Tools provided by Six Sigma to meet these requirements are, for example:

  • Dashboards as a set of key performance indicators to monitor all processes at a reasonable degree for all relevant managerial levels.
  • Operational definitions to describe exactly how, when, where, with which tools, by whom, how often and how much data should be collected. Additionally, Six Sigma provides tools to address such questions as sample size and precision as well as capability, repeatability and reproducibility of data collection.
  • Data displays to help draw business-relevant conclusions and tests to justify the significance of conclusions drawn from data collected.
  • DMAIC: Define-Measure-Analyze-Improve-Control as a methodology for process improvement at a project level, which is – after necessary customization – applicable to all kinds of processes.

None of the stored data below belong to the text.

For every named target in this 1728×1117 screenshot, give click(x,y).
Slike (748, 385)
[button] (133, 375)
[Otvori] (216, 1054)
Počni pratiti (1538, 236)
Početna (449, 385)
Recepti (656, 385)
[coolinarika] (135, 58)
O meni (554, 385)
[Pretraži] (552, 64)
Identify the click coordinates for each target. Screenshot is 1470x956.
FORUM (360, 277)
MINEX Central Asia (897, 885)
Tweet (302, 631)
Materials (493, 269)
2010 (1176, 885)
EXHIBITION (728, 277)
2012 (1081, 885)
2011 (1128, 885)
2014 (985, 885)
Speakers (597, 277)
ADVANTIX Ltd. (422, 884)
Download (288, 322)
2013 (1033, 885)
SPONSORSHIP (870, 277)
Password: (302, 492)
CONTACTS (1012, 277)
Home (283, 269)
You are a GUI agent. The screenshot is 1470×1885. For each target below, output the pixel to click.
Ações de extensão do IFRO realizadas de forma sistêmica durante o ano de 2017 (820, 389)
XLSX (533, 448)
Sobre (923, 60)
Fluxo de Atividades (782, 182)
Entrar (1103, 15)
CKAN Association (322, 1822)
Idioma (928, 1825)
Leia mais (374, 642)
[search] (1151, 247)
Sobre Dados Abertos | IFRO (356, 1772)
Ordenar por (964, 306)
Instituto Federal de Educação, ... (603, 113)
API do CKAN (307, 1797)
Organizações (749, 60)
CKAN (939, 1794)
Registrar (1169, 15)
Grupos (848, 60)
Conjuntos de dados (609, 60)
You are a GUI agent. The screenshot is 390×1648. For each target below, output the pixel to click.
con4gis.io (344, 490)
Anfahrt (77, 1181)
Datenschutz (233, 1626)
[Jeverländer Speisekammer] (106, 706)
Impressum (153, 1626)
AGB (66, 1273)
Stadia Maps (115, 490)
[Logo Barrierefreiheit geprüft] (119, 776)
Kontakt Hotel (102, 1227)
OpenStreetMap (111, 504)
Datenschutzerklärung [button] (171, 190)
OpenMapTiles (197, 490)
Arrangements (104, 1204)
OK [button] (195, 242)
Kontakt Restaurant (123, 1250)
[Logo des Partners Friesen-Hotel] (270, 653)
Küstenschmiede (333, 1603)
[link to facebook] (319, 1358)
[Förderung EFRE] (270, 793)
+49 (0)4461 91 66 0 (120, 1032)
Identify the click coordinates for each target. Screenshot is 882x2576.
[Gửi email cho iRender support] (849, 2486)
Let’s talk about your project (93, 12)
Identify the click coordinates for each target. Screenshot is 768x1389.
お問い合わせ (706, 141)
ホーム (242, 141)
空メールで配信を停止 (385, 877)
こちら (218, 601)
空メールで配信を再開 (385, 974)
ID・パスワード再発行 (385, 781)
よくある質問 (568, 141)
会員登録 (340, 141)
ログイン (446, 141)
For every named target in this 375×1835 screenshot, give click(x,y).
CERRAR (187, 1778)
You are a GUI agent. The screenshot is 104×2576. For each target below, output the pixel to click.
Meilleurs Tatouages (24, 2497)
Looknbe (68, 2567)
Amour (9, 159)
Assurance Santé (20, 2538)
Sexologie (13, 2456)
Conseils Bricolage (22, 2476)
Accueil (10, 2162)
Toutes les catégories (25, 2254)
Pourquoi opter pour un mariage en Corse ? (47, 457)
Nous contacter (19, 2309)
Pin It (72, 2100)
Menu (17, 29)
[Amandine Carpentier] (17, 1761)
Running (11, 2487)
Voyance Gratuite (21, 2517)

Use the ISO 9000 Framework to Assess a Six Sigma System

Looking at the new ISO 9000:2000 requirements and comparing these requirements with the self-developed Six Sigma gap-analysis shows the possibility of connecting both approaches and systems with each other. Six Sigma does not come with the assessment tool per se. This tool needs to be added after a certain time frame in order to keep the ball rolling and in order to help Six Sigma get into the company’s bloodstream. ISO 9000 is designed to assess companies based on both external and internal requirements and to help close the gaps on a mid-term and long-term basis. By adding typical Six Sigma requirements to the ISO 9000:2000 internal audit questionnaires, a company can make Six Sigma part of its quality management system and improve the effectiveness and efficiency of the Six Sigma initiative significantly.

A side effect is that both approaches get aligned and do not compete for resources any longer. Since the goals of the two approaches are the same, there is a greater likelihood of an increase in bottom-line and top-line results on a long-term basis to increase customer satisfaction and employee commitment.

Conclusion: Improve Credibility and Sustainability

It is a waste to have a quality management system and process improvement approach existing side-by-side without any integration. Aligning ISO 9000 and Six Sigma can help improve the credibility of the ISO 9000 quality management system and the sustainability of the Six Sigma initiative at the same time. It can save resources and investments; and it enriches the way to manage the business.